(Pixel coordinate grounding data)
>>>

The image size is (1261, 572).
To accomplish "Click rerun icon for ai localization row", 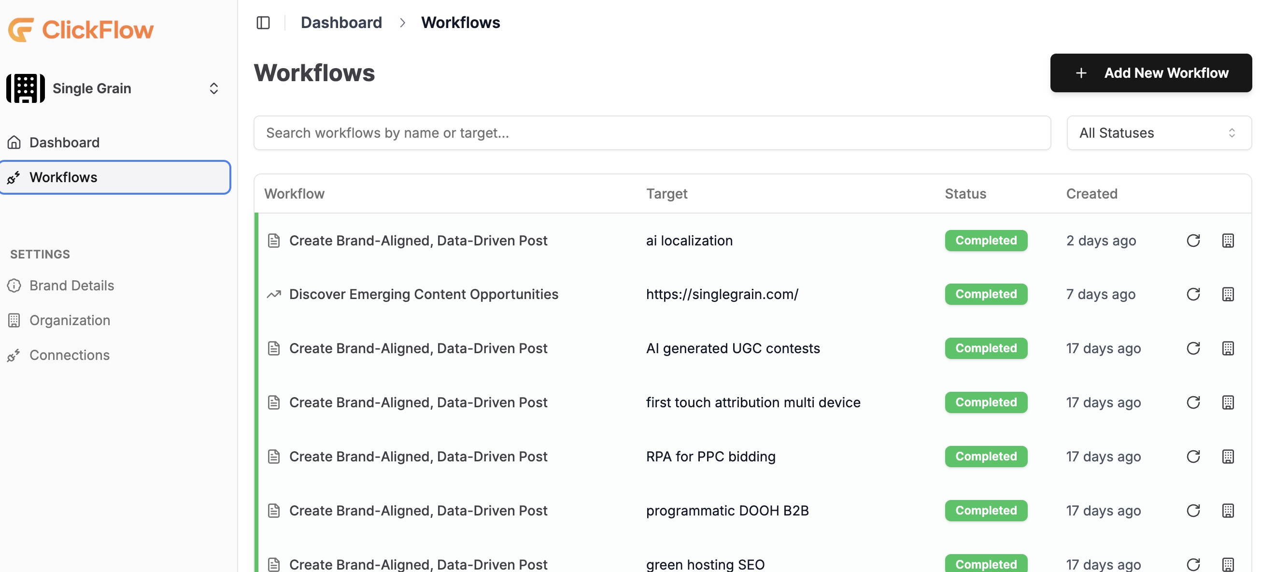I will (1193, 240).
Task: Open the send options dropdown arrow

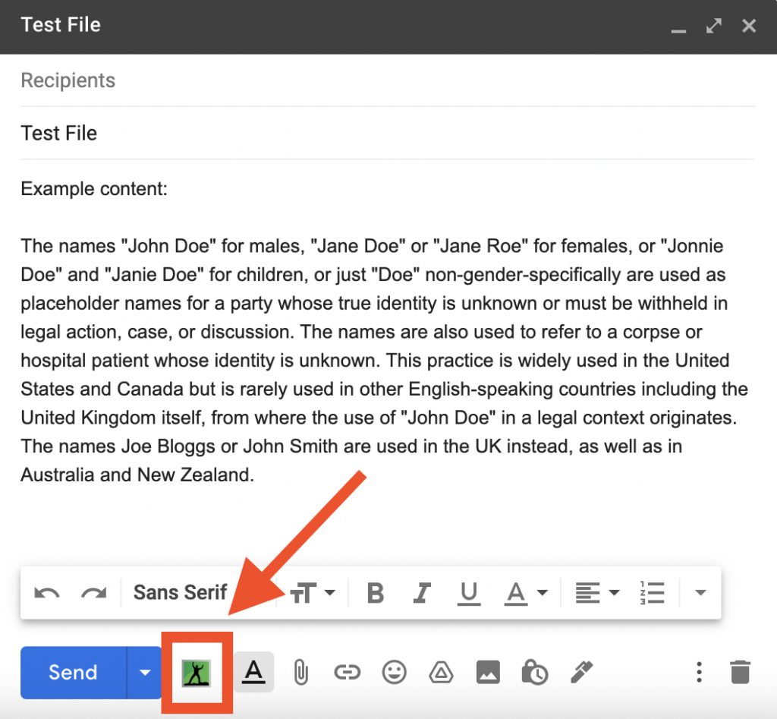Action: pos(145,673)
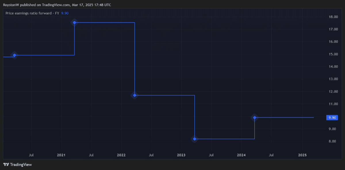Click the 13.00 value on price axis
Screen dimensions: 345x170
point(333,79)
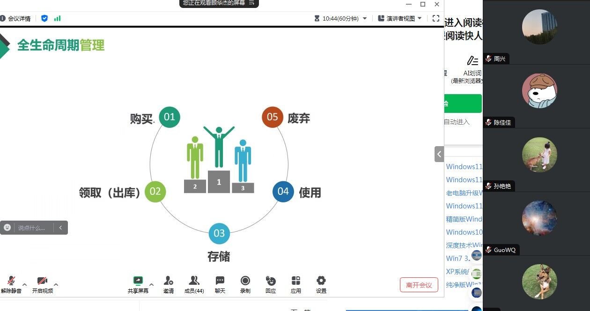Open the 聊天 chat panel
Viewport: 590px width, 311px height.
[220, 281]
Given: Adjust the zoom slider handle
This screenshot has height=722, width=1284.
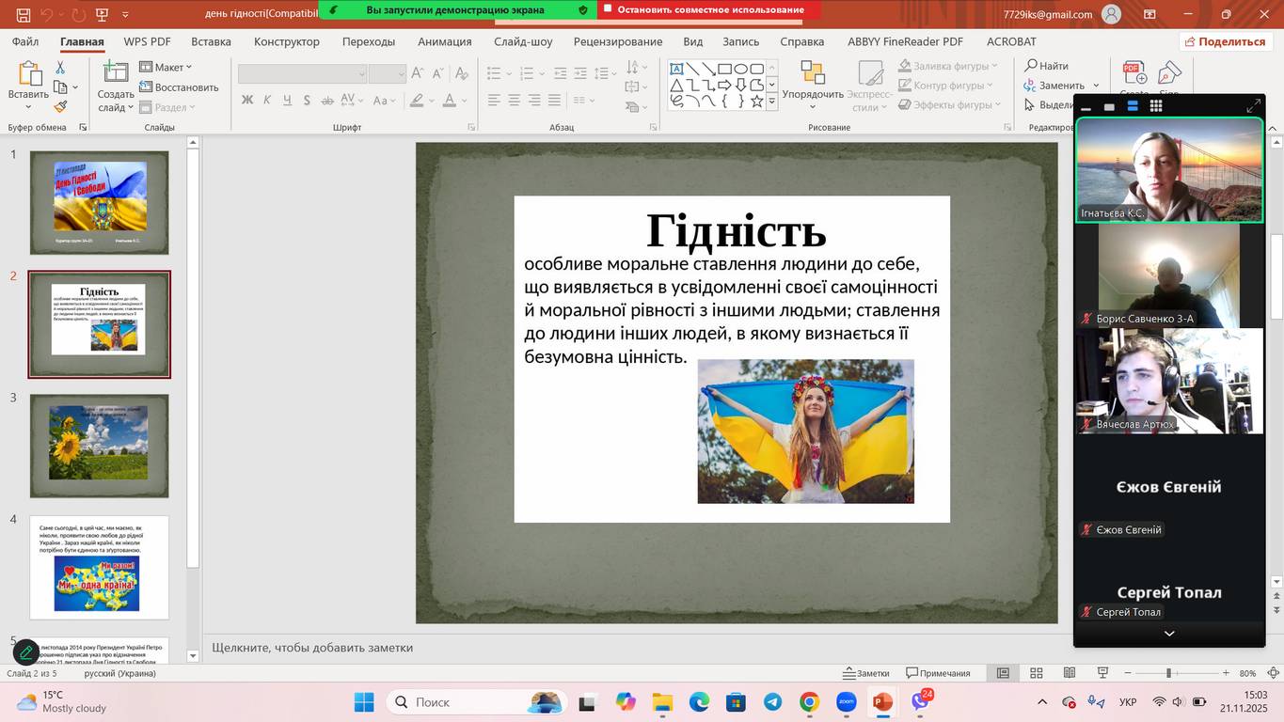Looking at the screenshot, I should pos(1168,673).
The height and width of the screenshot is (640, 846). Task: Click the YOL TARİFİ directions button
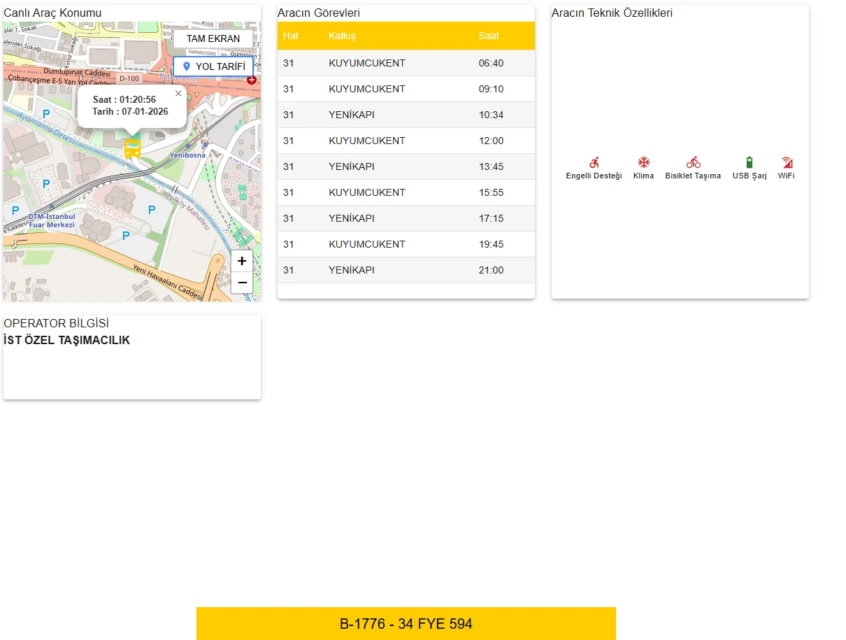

<<<

▸ WHAT NEEDS TO BE DONE: The lines from the one containing "This screenshot has height=722, width=1284." through the last line of the entries are to be copied exactly, both ends included, and the pictures are to be omitted.

▸ RESULT BELOW:
This screenshot has height=722, width=1284.
Looking at the screenshot, I should pos(1168,673).
The height and width of the screenshot is (640, 846). Task: Click the YOL TARİFİ directions button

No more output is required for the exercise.